Data listing:
============================================================
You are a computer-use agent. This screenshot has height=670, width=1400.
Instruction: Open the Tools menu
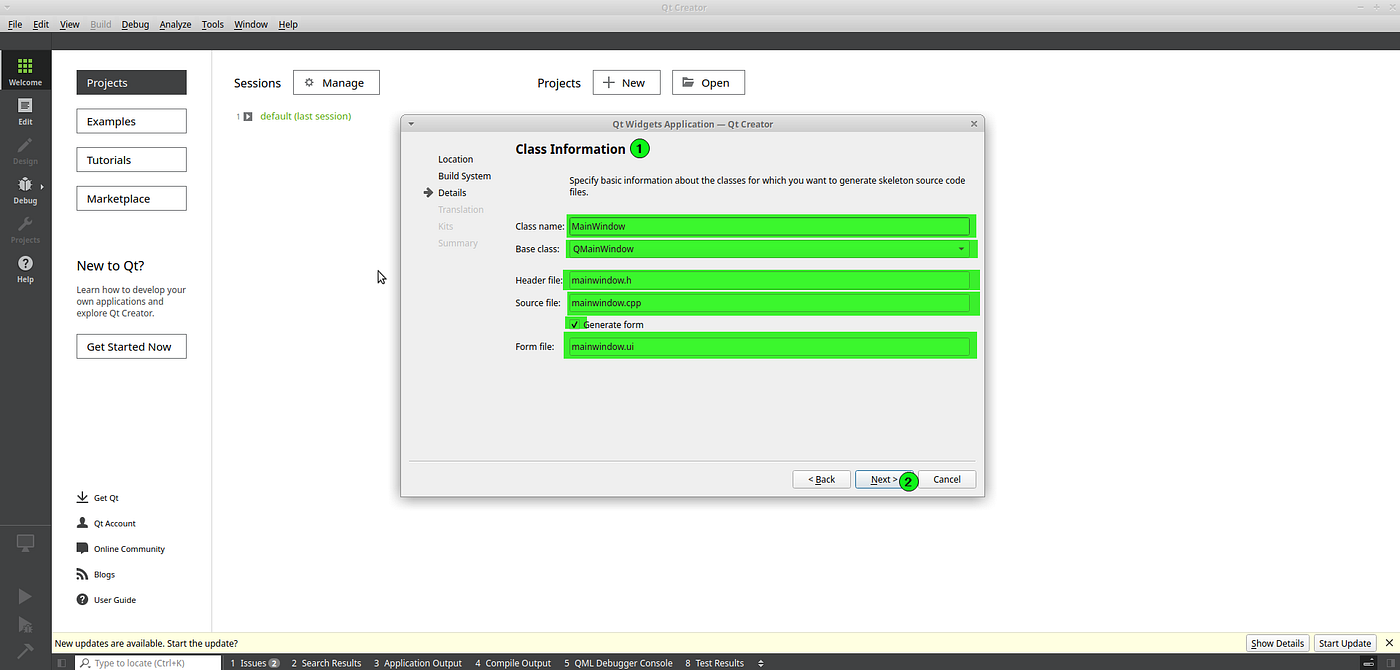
============================================================
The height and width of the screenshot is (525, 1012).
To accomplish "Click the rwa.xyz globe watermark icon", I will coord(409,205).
============================================================
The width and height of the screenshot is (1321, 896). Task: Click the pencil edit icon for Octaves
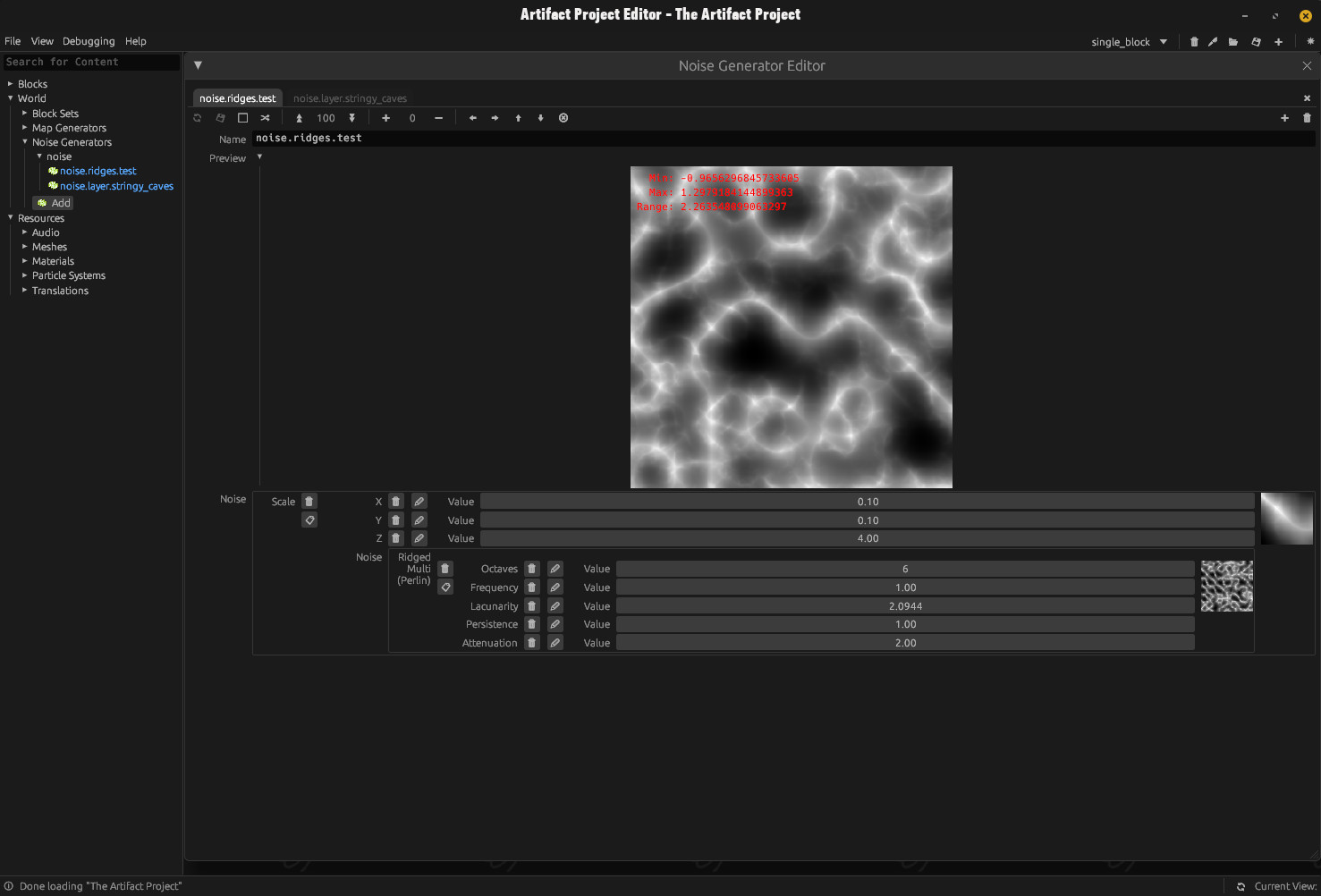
============================================================
Exercise aim:
All lines in the data above from the one with "You are a computer-use" through the one with "Instruction: Open the Tools menu" must be repeated exactly, and no others.

Exercise answer:
You are a computer-use agent. This screenshot has height=670, width=1400.
Instruction: Open the Tools menu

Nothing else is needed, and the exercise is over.